Раньше, года полтора тому, сидел я в кабинете с другим, со "стариком" – и к нему приходил-заходил-заглядывал изредка мужичок молодой, приятель его, что ли, по рыбалке – с бутылкой, конечно… Мне и задалось: а почему бы… не наоборот?!.. Вот бы следователь тот – или я! – и зашёл бы куда "просто так"-то!..

Или ехал я как-то с Клавой в троллейбусе, сидели рядом – и вдруг Клава задрала полу пальто её женского – показала мне юбку её милицейскую:

–– Пятно тут еле отстирала!

И в троллейбусе сделалось дисциплинированней.

А "люди" – тем бы хоть чуть стать вхожими или – будто бы вхожими… Пенсионер один – с выражением на лице, как ещё у алкоголиков, вечной справедливости – ни с того ни с сего принялся рассказывать мне, что у него в филармонии, где он настройщиком, завелась в трубе органа летучая мышь… Женщина другая в коридоре вдруг пристала ко мне:

–– Ты хоть отдохни, покури!

Стыдно, как спохватишься, вдруг становится – неужель к какой-то экзотической профессии причастен?..

Картинки-мысли, картинки-мысли…

И – боялся вспомнить даже… Ваня… Ваня ведь хотел когда-то стать… следователем!.. И он, школьник-выпускник, в городе самостоятельно купил себе плащ – светлый, как в интересном кино-то… Отец потом в этом плаще, из грубого брезента с капюшоном, – в светлом зато – только за грибами и ходил…

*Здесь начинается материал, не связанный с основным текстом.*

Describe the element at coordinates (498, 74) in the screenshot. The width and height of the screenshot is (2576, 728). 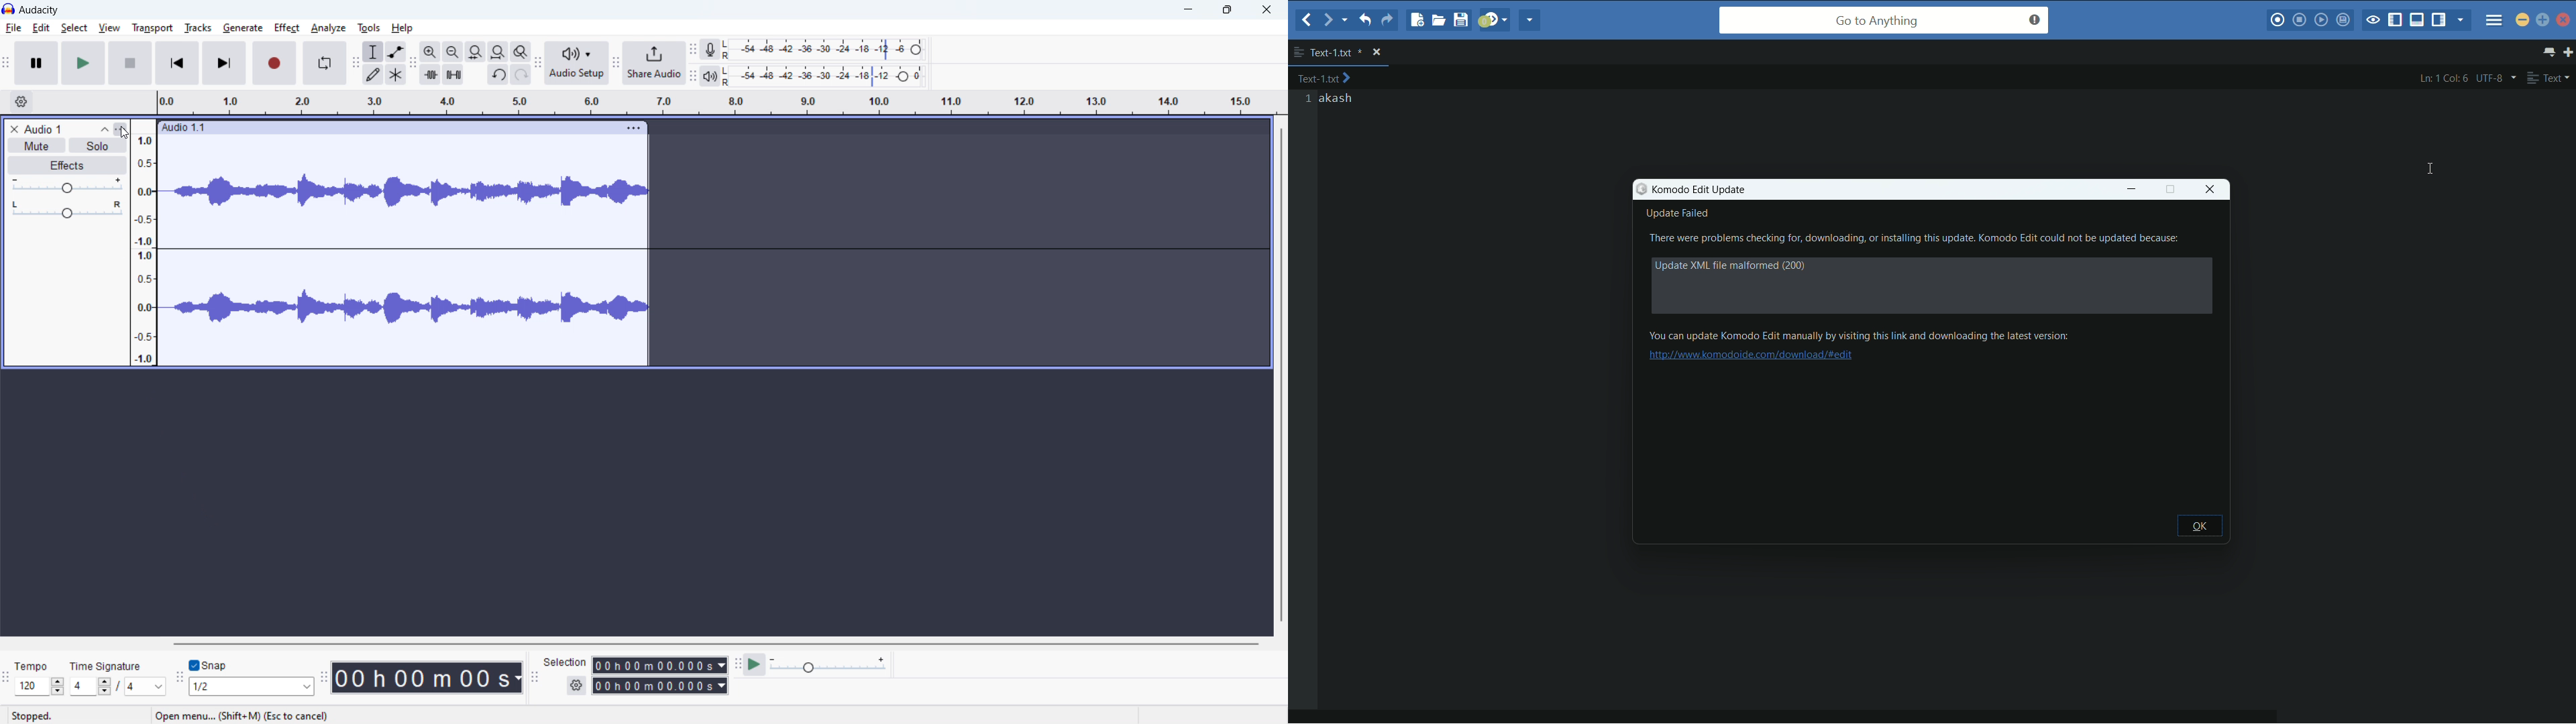
I see `undo` at that location.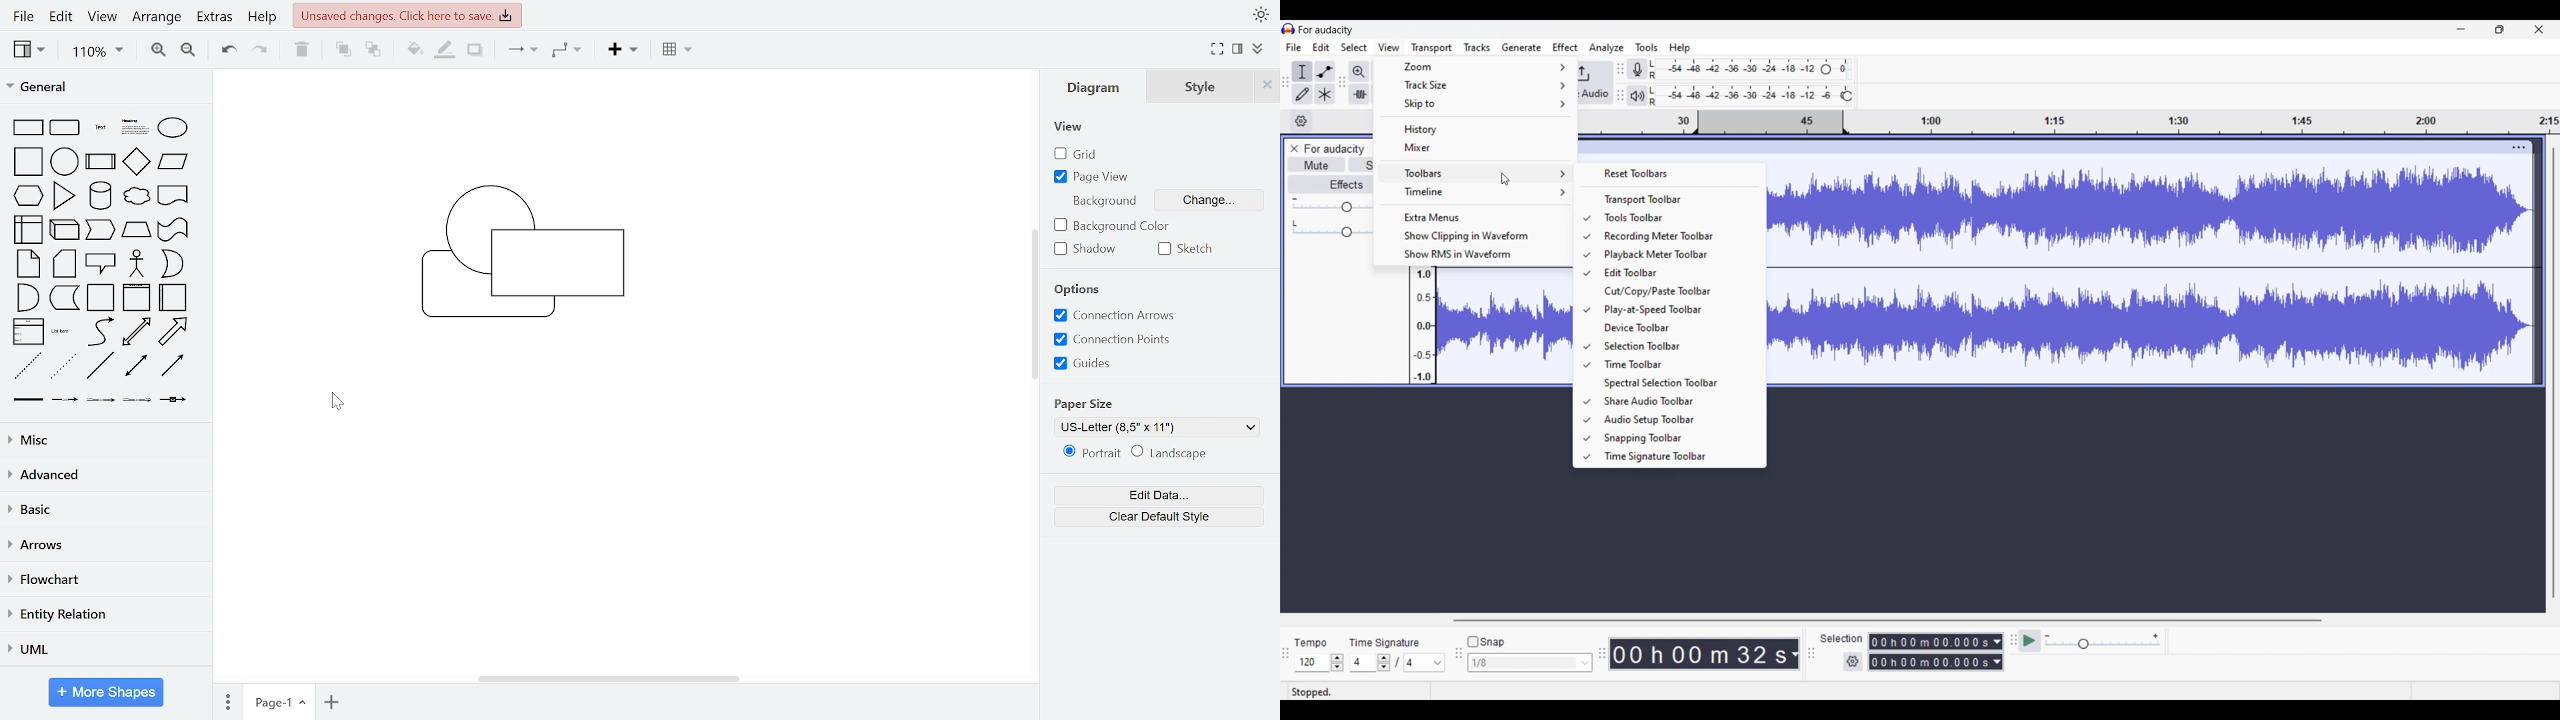 The width and height of the screenshot is (2576, 728). Describe the element at coordinates (1486, 641) in the screenshot. I see `Snap toggle` at that location.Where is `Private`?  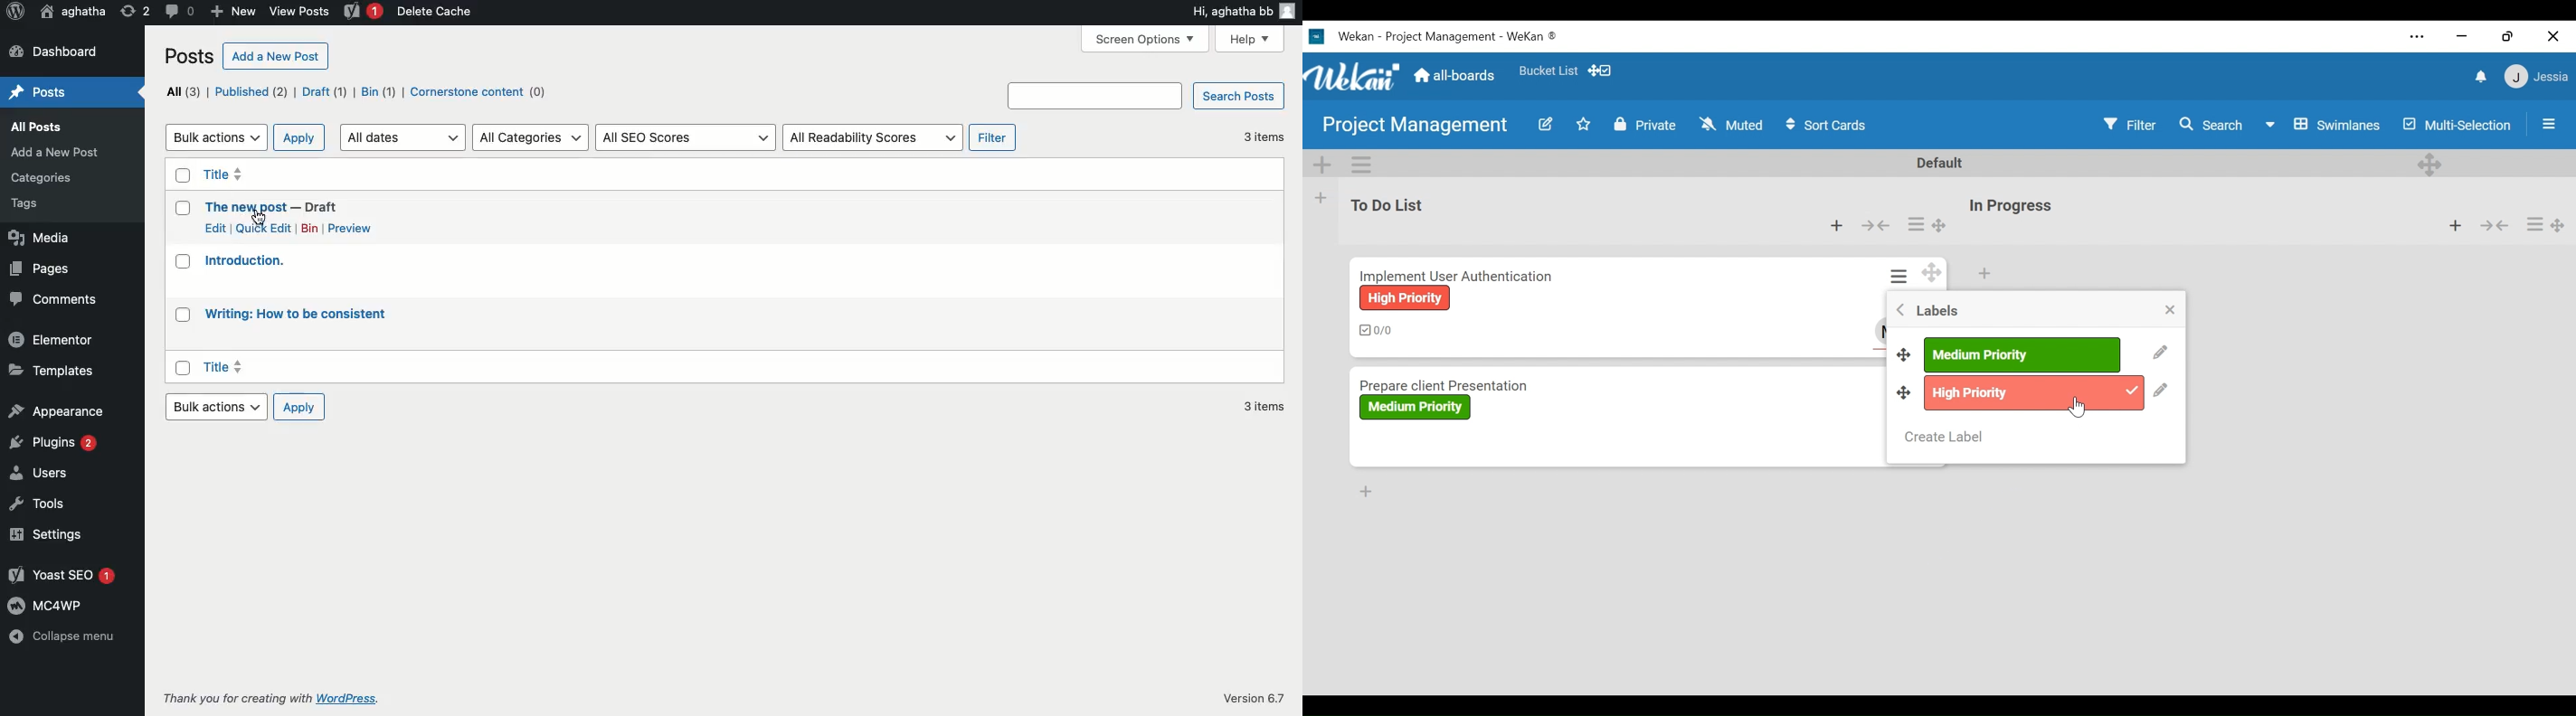 Private is located at coordinates (1647, 125).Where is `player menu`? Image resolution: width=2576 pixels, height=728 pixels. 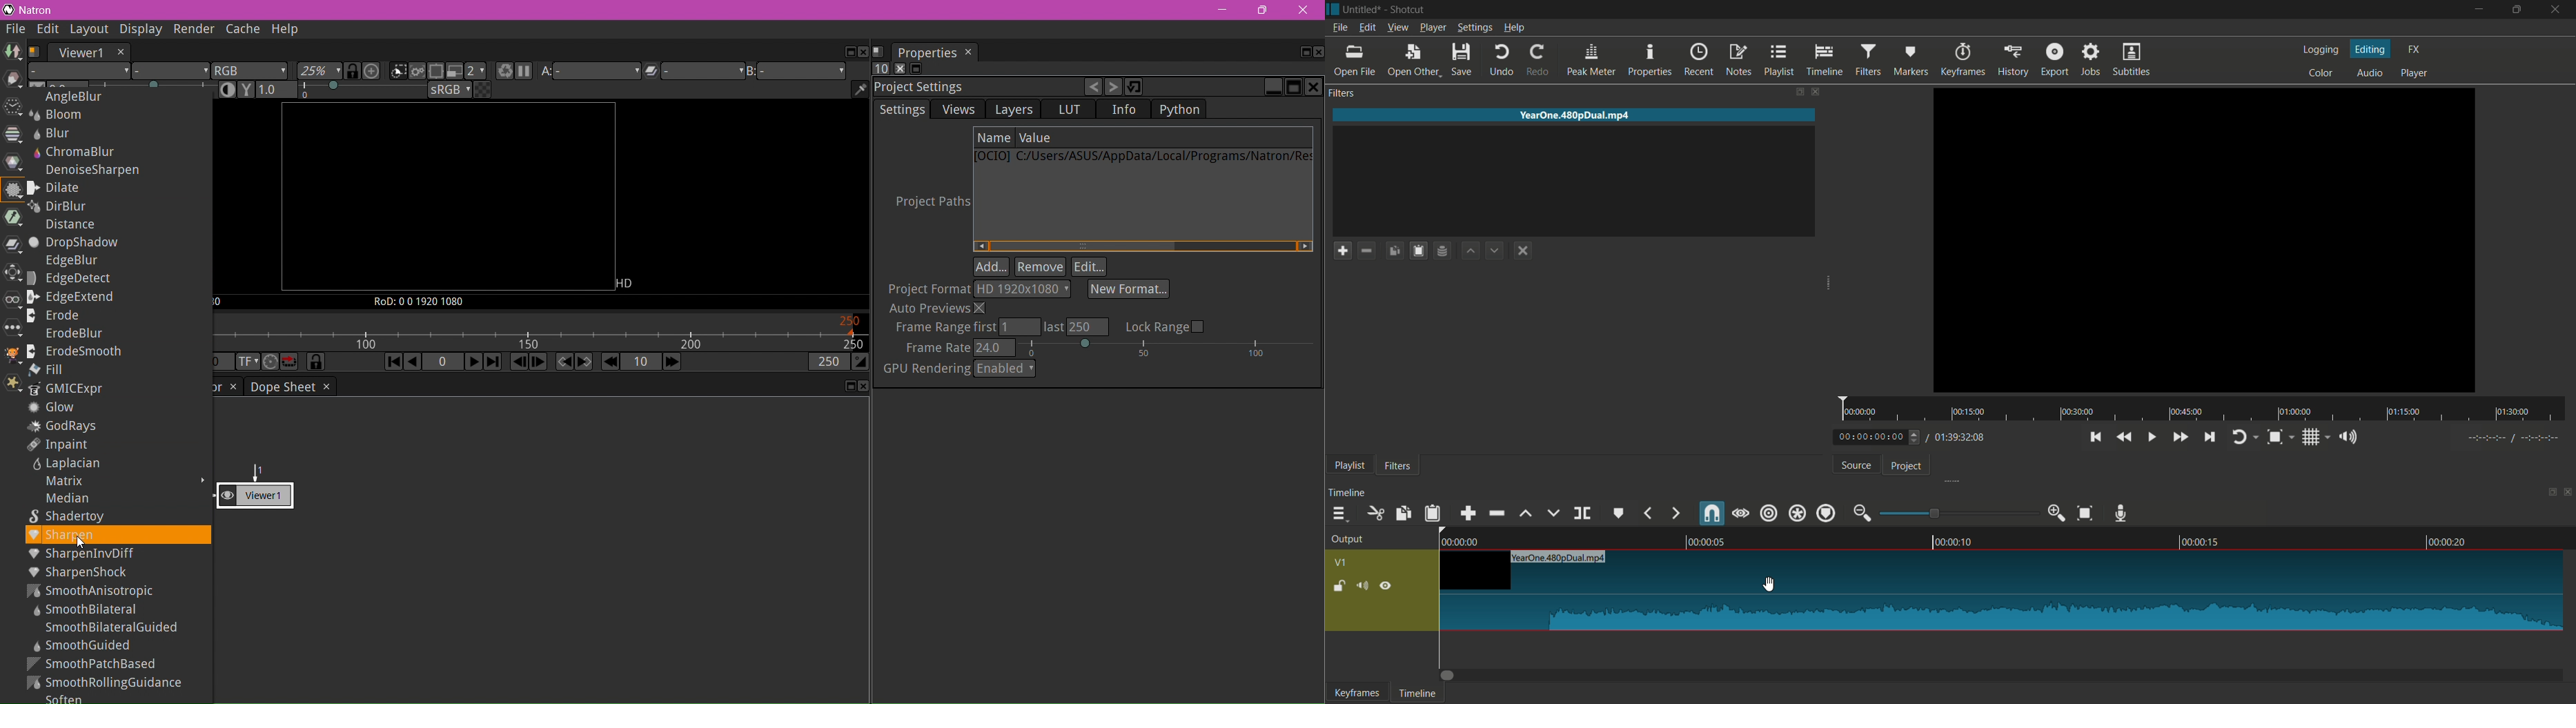
player menu is located at coordinates (1434, 28).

В Области, в прокуратуре областной, собачка Липка бродит, как уставшая, по этажам тихим – тихая, кроткая. Носят ей "работники" того здания жрать из дому.

Хоть она и не знает, где она, – с содроганием вижу, как она, скалясь, жует, глотает, облизывается…

И я – вхожий?..

Разве – в самого себя…

Задрожало снова всё целиком моё тело… тело, которое моё…

Внятные послышались голоса: сначала – начальника, потом – девицы, потом – друга.

–– Вот и иди в свои адвокаты!

–– Вот и иди к той спокойной!

–– Вот и иди к своим идеям!

А – то!..

Покуда я не понимаю, что я в мире, который – мой, я делаю то, что… можно. То, что можно.

Якорь не бросил нигде, ни с кем, ни в чём.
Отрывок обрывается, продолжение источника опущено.